Didn't try to ruffle feathers. Sorry people


----------



## Dunkem (May 8, 2012)

Love the fish in pict 4, beautiful browns


----------



## 30-06-hunter (Sep 22, 2013)

Very nice!


----------



## brookieguy1 (Oct 14, 2008)

Wow. Bet this post stirs some feathers. Hotspotting at it's worst. Glad I don't frequent these low-radar areas anymore. 
Nice browns though!


----------



## browntrout (Apr 27, 2008)

Must have been a real challenge foul hooking those fish in 16 CFS.


----------



## brookieguy1 (Oct 14, 2008)

browntrout said:


> Must have been a real challenge foul hooking those fish in 16 CFS.


Oops. Did I start sumthin'?8)


----------



## captaincheeto (Oct 24, 2013)

Hopefully you stomped a red or two. Who cares if they tell people where they fished?


----------



## brookieguy1 (Oct 14, 2008)

captaincheeto said:


> Hopefully you stomped a red or two. Who cares if they tell people where they fished?

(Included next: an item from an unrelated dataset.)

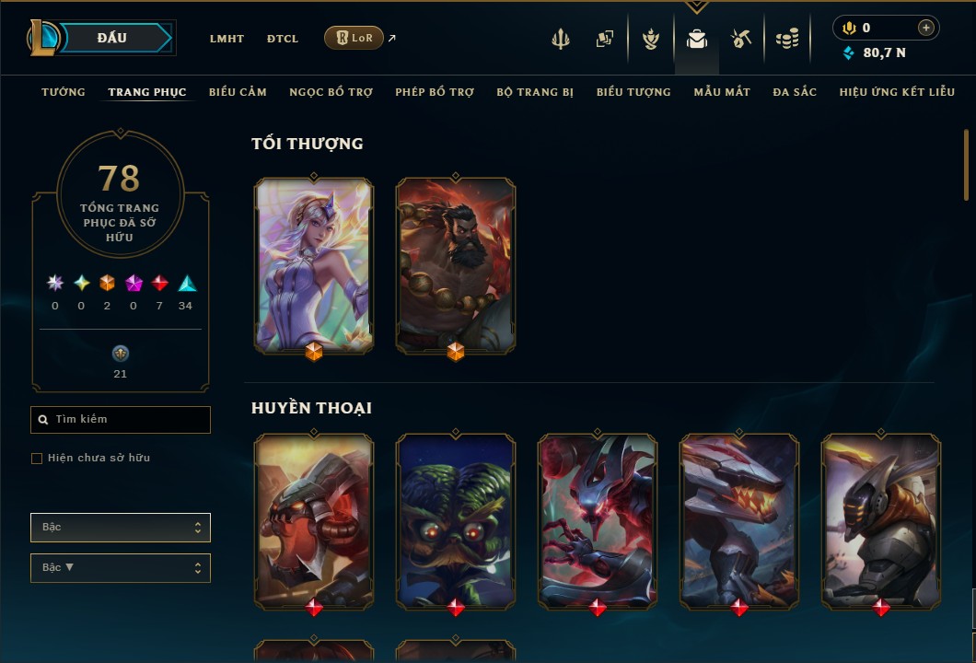The width and height of the screenshot is (976, 663).
Task: Open the Store coins icon in top bar
Action: [x=787, y=39]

It wasn't the Provo River, and the fish aren't stunted and overpopulated. Not overpopulated with fishermen either....yet!


----------



## Size Matters (Dec 22, 2007)

Awesome report and photos as always.8)8)8)


----------



## IBSquatchin (Nov 19, 2012)

Don't mind the forum police. Great report.


----------